025 Moeder gezocht

 

Men had het ei gevonden in het Schotse gebergte en meegenomen naar het vasteland waar het onder hoede kwam van professor Jongbloedt. Deze behandelde het ei met de grootste zorg, daarbij geholpen door zijn assistente Susan. De schaal van het ei was ruw met bruin grijze vlekken en voorzien van vele kloofjes als van een door droogte geteisterd landschap. Niemand wist wat voor schepsel er huisde in het ei, niemand wist überhaupt of het nog leefde. Maar professor Jongbloedt, die zelf geen nazaten had, beschouwde het ei als iets dierbaars, als een kind van hemzelf. Om het ei warm te houden werd het beschenen met een gloeilamp en regelmatig omgedraaid. Het ei had de omvang van een fikse pompoen. Men verwachtte dat er zoiets uit zou komen als een struisvogel. Maar een struisvogel in Schotland? Gissingen werden door pers en publiek gedaan maar niemand wist een antwoord. Professor Jongbloedt deed overigens de grootste moeite de opdringerige pers op een afstand te houden als was hij bang dat camera's een verkeerde uitwerking op zijn "pupil" zouden hebben. Dagen, weken gingen voorbij zonder dat er iets gebeurde en ieder wachtte met spanning af. Het is een bekend feit dat kuikens, wanneer ze uit hun ei kruipen, zich hechten aan het eerste levende schepsel dat ze zien. Om die reden wilde de professor er perse bij zijn als het ei uit zou komen. Want hij was van het ei en met name de inhoud gaan houden.

Het was een regenachtige donderdagavond. Professor Jongbloedt zat in zijn kliniek in een leunstoel en streek zijn hand eens door zijn grijze baard. Zijn brilletje gleed van zijn neus en enigszins geïrriteerd schoof hij het weer op zijn plaats. Plotseling gebeurde datgene waar hij al heel lang op had zitten wachten. Hij hoorde iets kraken. Hij hield zijn adem in. Op de schaal was duidelijk zichtbaar een grote barst gekomen. Geroerd keek hij naar het ei en besefte dat het grote moment was aangebroken. Hij zag dat iets in het ei bezig was telkens kleine stukjes schaal kapot te breken om zichzelf te bevrijden. Hij voelde dat een emotie zich van hem meester maakte, een gevoel dat onbekend voor hem was. Hij kon zich voorstellen dat die emotie vergelijkbaar was met die van een vader die de geboorte van zijn eerste kind meemaakt. Daar lag hulpeloos tussen de restanten van de eierschaal een… minimensje. Het stiet kleine kreetjes uit. De professor was intussen in zwijm gevallen. Het was teveel voor hem geworden. De baby, het was een jongetje, had intussen een flinke keel opgezet. Op dat geluid kwamen fotografen af die zich door de barricades heen hadden weten te dringen en troffen een zuigeling aan en een overgelukkige professor.

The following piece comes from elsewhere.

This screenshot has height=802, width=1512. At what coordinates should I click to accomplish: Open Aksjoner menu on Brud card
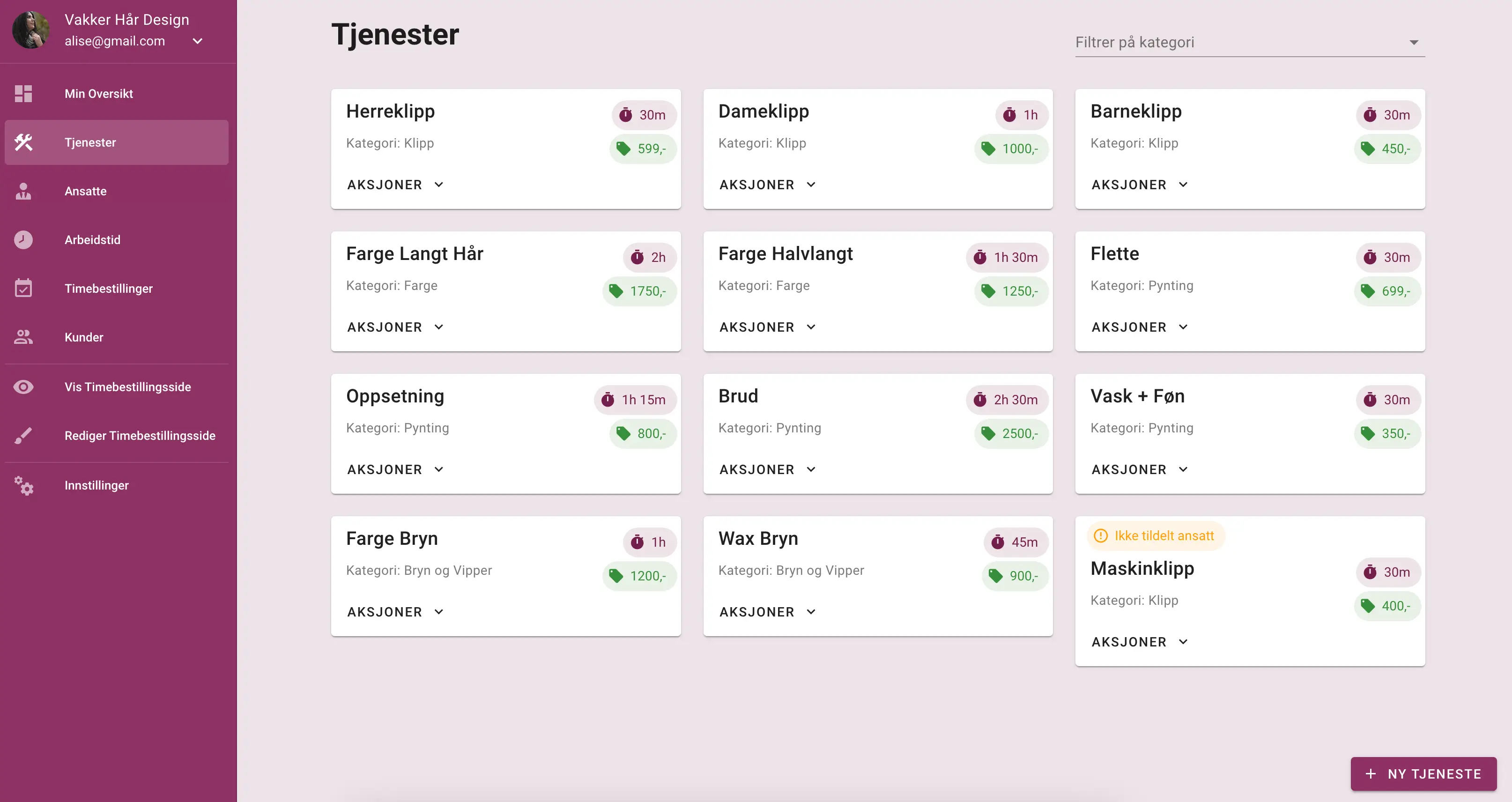[x=767, y=470]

Jonathan, zoals het jongetje genoemd werd, Jonathan Jongbloedt, want de professor benoemde zichzelf tot vader, groeide op maar zijn afkomst werd altijd voor hem verzwegen. Ook werd hem nooit onthuld dat de professor niet zijn echte vader was.Deze laatste bleef met een heleboel onopgeloste raadsels alleen achter toen Jonathan op een dag naar Schotland ging en nooit meer iets van zich liet horen. Professor Jongbloedt vermoedde dat Jonathan op zoek was naar zijn moeder, maar hoe wist hij dat hij in Schotland moest zoeken? Instinctief? Tot op de dag van vandaag heeft niemand ooit iets van Jonathan vernomen, ook niet of hij erin geslaagd is zijn moeder te vinden.